One of my favorite Bible passages is Psalm 37:4—“Delight yourself also in the Lord, And He shall give you the desires of your heart.” One of the reasons I like it is its promise that God will give us our own hearts’ desires if we delight in him. It doesn’t say he will give us the desires of his heart, but of our own. That he gives such a wide open promise is an amazing example of how much God loves and trusts those who delight in him. God is in the business of blessing his own.


Recent experiences have reminded me that this promise doesn’t always play out the way we expect. We all have hearts’ desires that are good, and God-honoring, that just don’t pan out. Though we can trust in this promise, God isn’t a divine vending machine where we can push our holiness and good works through the slot, and out pops whatever blessing we want to claim when we push the prayer button. There is always more to life than we are able to see in our finite wisdom. I for one, have much yet to learn in this department.

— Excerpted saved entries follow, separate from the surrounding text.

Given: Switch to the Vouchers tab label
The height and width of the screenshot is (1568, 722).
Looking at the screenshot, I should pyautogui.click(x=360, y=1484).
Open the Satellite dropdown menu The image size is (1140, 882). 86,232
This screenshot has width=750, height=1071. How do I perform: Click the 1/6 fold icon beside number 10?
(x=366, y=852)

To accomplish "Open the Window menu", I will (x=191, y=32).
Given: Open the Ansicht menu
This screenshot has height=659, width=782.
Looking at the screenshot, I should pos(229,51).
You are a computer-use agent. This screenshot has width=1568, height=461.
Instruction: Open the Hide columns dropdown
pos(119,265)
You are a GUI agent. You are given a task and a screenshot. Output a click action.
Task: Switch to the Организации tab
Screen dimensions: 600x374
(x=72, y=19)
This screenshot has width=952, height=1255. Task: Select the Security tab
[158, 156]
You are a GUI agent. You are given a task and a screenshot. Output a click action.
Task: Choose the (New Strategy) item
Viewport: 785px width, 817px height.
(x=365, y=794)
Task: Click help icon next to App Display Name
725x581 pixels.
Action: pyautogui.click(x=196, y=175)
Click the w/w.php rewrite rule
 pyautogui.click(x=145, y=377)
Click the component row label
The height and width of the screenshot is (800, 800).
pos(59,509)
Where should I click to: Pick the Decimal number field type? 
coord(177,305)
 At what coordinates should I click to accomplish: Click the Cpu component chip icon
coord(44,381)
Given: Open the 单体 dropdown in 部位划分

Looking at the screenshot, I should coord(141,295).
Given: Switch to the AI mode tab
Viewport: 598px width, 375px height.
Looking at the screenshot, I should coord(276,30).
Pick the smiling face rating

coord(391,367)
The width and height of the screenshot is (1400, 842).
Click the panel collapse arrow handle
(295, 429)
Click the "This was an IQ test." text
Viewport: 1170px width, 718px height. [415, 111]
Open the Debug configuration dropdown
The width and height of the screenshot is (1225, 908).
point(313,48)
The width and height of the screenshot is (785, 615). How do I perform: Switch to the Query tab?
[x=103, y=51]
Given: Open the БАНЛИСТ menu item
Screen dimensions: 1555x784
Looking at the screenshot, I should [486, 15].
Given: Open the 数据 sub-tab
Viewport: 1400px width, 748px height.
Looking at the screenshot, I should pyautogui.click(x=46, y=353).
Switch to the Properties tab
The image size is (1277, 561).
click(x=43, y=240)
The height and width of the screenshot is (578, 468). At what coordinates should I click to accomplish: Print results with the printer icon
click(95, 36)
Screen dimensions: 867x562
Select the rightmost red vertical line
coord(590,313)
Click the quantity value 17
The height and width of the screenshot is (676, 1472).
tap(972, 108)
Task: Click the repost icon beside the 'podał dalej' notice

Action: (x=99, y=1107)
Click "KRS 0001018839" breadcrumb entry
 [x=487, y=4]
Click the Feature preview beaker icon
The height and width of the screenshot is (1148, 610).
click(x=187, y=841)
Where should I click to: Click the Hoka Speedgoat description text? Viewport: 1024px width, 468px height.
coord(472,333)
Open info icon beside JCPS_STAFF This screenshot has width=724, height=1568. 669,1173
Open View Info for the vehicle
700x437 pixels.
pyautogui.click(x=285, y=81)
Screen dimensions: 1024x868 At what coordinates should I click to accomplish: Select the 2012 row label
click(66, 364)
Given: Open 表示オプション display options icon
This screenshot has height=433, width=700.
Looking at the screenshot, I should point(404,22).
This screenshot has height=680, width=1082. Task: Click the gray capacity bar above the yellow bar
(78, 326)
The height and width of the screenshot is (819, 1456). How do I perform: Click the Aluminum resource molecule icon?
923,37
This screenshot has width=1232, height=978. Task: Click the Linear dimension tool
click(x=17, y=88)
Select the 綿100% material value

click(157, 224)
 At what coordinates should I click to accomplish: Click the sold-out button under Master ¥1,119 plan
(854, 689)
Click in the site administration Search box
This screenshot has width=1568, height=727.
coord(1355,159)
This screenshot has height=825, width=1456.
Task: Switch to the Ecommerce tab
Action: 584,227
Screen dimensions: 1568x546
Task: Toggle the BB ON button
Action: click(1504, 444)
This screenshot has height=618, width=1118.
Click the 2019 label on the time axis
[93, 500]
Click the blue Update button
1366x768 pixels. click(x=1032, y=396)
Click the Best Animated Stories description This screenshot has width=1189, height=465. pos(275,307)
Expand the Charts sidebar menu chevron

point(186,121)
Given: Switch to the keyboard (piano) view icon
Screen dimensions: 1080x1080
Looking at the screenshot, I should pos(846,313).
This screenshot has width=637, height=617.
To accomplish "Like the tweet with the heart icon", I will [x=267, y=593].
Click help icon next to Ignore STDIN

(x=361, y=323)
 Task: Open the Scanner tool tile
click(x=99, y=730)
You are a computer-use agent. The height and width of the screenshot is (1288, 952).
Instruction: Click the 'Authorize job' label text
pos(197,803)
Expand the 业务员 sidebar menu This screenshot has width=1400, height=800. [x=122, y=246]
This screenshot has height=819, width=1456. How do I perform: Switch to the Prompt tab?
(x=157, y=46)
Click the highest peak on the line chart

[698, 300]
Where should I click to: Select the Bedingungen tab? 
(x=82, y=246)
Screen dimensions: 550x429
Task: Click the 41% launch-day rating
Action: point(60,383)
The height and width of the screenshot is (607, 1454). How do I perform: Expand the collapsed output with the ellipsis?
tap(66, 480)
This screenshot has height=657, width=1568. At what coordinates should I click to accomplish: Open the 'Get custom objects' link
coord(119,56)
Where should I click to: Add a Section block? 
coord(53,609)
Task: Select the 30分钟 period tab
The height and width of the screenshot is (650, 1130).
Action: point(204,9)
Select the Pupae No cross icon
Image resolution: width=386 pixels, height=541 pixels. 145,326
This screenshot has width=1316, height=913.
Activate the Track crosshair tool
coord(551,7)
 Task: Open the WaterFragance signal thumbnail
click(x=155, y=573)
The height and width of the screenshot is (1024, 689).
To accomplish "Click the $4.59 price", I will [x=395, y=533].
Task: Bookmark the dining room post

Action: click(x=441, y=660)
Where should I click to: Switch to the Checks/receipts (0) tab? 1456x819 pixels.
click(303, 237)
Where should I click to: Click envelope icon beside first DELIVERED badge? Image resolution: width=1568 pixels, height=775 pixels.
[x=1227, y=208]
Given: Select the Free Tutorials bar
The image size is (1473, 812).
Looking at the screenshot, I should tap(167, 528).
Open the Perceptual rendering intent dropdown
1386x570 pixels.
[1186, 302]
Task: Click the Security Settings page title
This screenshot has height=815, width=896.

Just this morning, I was reading this psalm again, and noticed the third verse: “Trust in the Lord, and do good; Dwell in the land, and feed on His faithfulness.” The last phrase in this verse jumped out at me: “Feed on his faithfulness.” 


Too often, we feed on our fears or sorrow; we eat anger and resentment like candy, drink envy and bitterness instead of feeding on, and lingering over God’s faithfulness, savoring its flavor and texture. The world’s fast food of media, entertainment, of divisiveness and race or economic-baiting, is making us sick. We don’t need merely to diet, but to take an extended fast from it all. Merely cutting down won’t begin to cure our addiction to this world’s poison-laden fare. We need to break its hold upon us. The more we feed on it, the more we want it and the less we hunger for God.


“Taste and see that the Lord is good,” declares Psalm 34:8. When our children were small, a friend invited us to his beautiful old Victorian home with 12 foot ceilings, oak and butternut paneling in living room, parlor, and dining rooms. He set before us a full seven course meal which we savored slowly. “Children need to learn to dine, not merely eat,” he declared solemnly. He was right in more ways than one. Fine dining has given way to drive in fast food which cannot satisfy both body and soul. In reality, it cannot even satisfy the body that grows bloated and flaccid as we we ingest it. 


If this is true of our physical bodies, it is no less so for our souls. Feeding on the faithfulness of God is the only diet that will nourish and strengthen us to face the challenges and the societal and spiritual pandemic sweeping across our land. The world’s food is only making us sicker, and making our need to feed on God’s faithfulness more acute. His table is set; dinner time has come. Is anyone hungry?